Data to process Block Start
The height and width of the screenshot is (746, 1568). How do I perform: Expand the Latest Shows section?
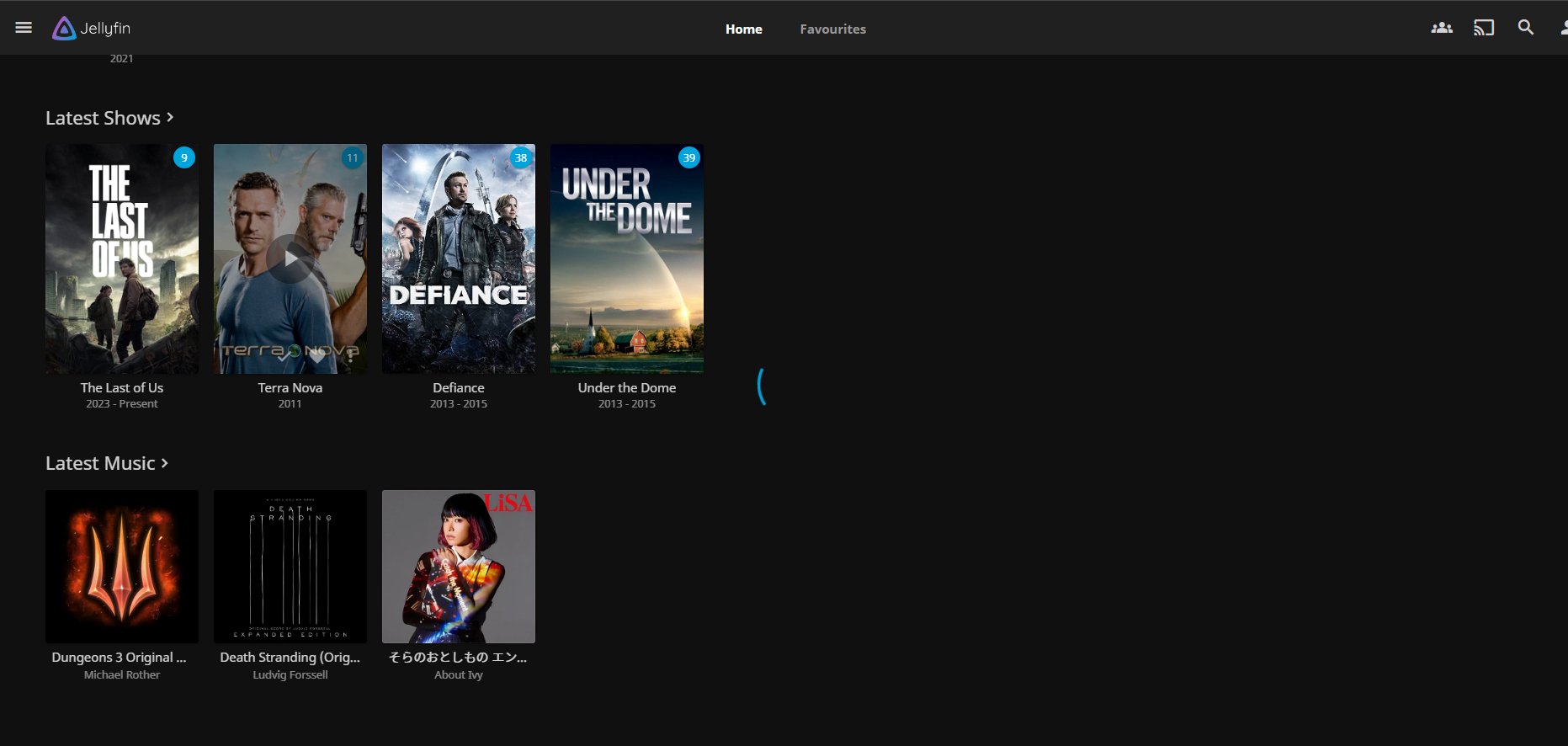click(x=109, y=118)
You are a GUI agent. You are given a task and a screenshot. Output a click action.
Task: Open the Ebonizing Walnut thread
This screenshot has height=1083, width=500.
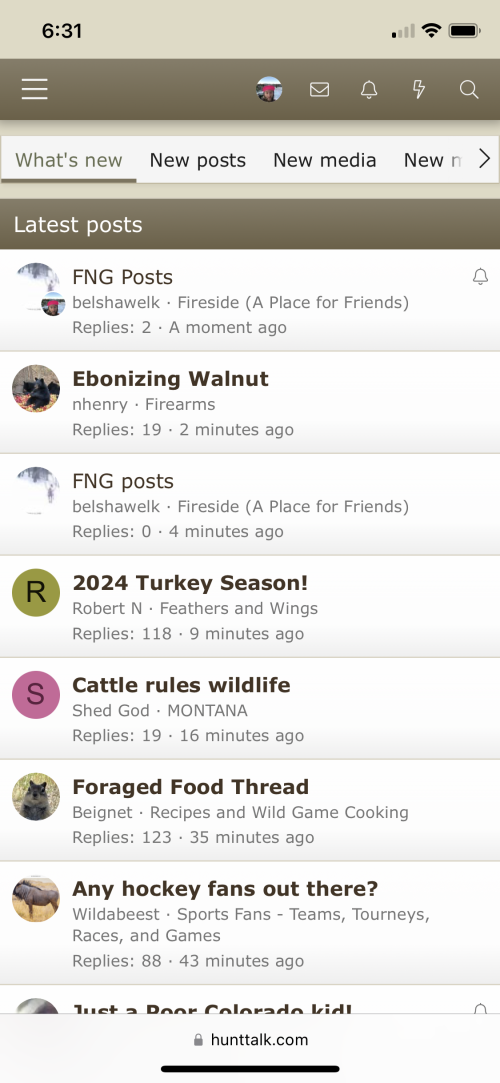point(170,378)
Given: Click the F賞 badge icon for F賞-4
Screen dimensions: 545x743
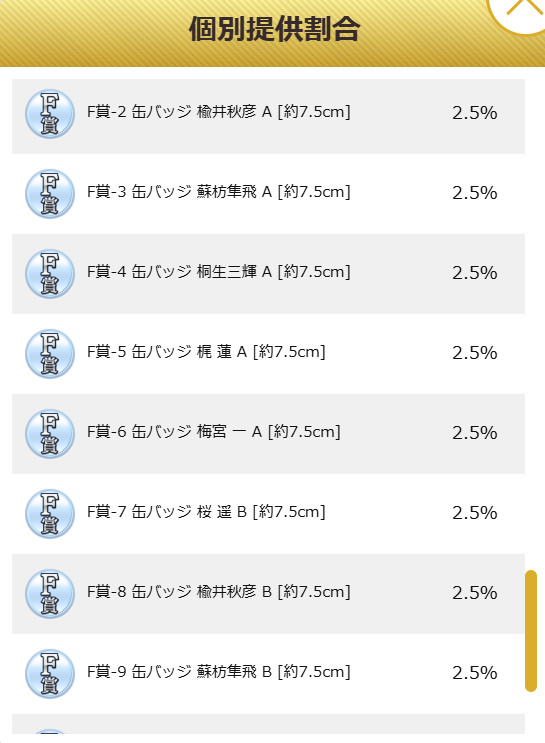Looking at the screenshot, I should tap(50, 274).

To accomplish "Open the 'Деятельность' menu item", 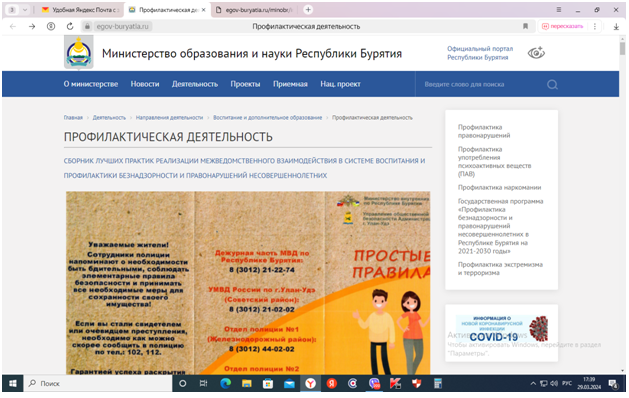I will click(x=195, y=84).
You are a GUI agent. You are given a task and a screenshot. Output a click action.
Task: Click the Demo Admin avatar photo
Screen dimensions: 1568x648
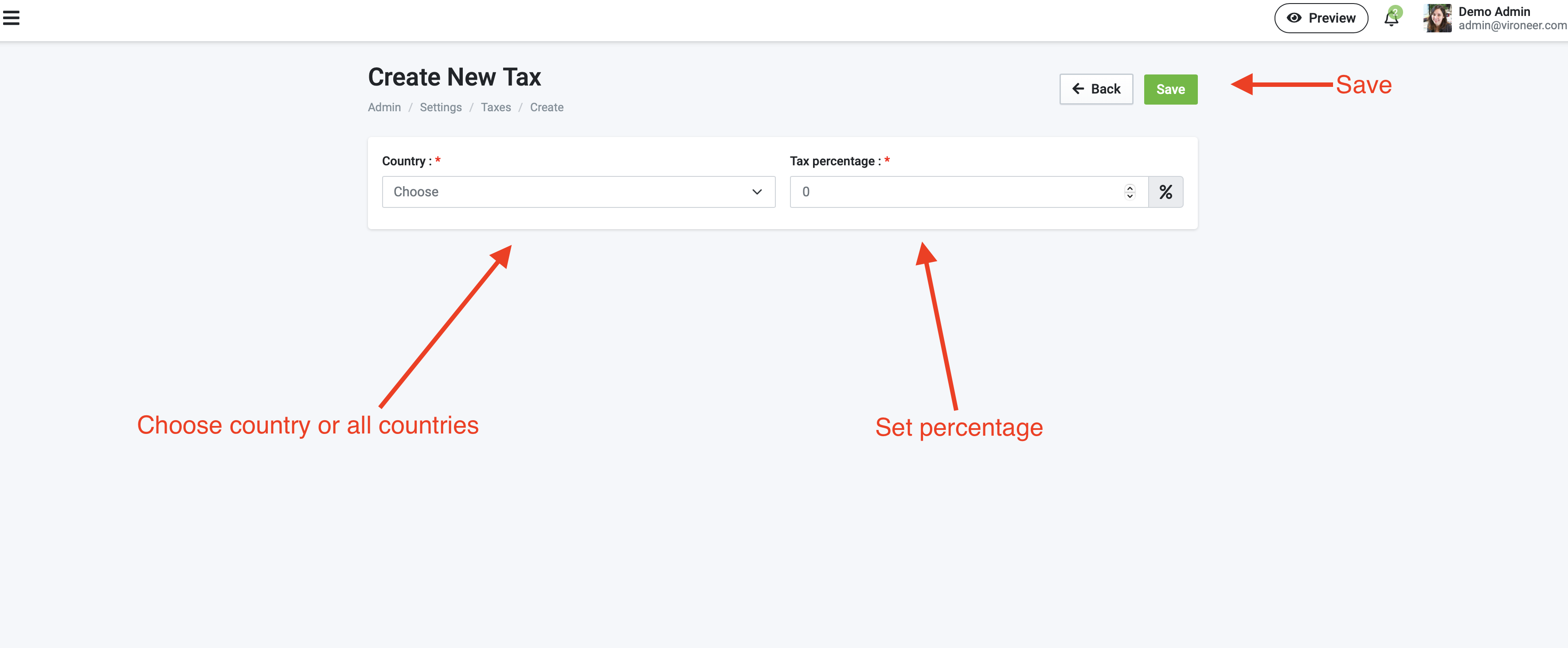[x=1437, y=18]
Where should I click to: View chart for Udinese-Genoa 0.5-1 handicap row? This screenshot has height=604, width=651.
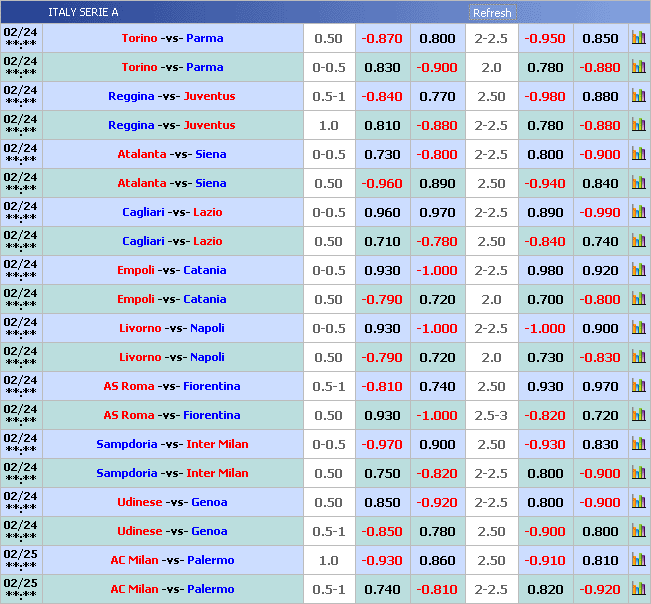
Data to process Block End
* Task statement
Copy the records above from the first line through the line containing "Task: Open the Ebonizing Walnut thread", both included, and leave out any pictures.

* Written response
The height and width of the screenshot is (746, 1568). How do I perform: Expand the Latest Shows section?
click(x=109, y=118)
You are a GUI agent. You are given a task and a screenshot. Output a click action.
Task: Open the Ebonizing Walnut thread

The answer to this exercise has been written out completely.